═══ DATA FOR THIS TASK ═══

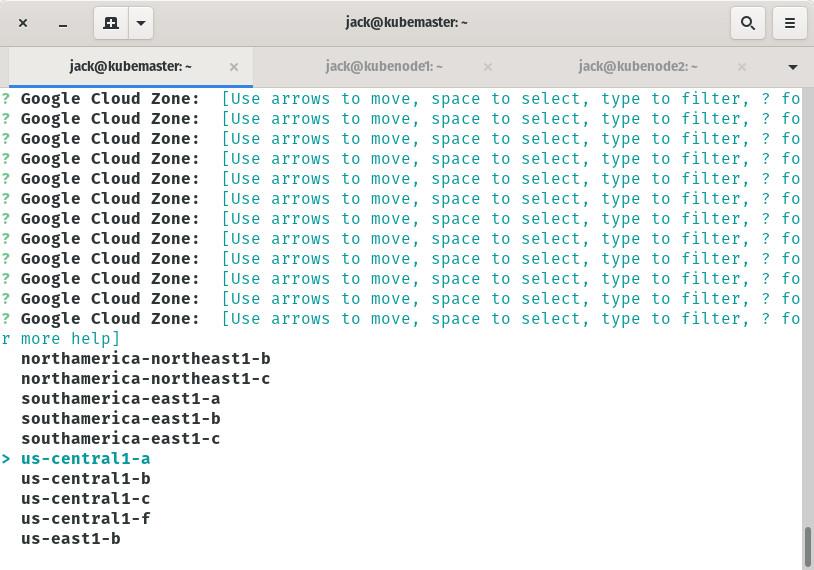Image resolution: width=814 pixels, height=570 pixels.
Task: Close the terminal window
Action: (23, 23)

═══
═══ DATA FOR THIS TASK ═══

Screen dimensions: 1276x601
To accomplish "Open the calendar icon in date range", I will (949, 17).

═══

- [WORK INSTRUCTIONS]: Please print the records starting with the line that contains "Image resolution: width=814" and going on through the line that contains "Action: (23, 23)", both included, and leave the pictures out of your answer.

- [EXERCISE ANSWER]:
Image resolution: width=814 pixels, height=570 pixels.
Task: Close the terminal window
Action: (23, 23)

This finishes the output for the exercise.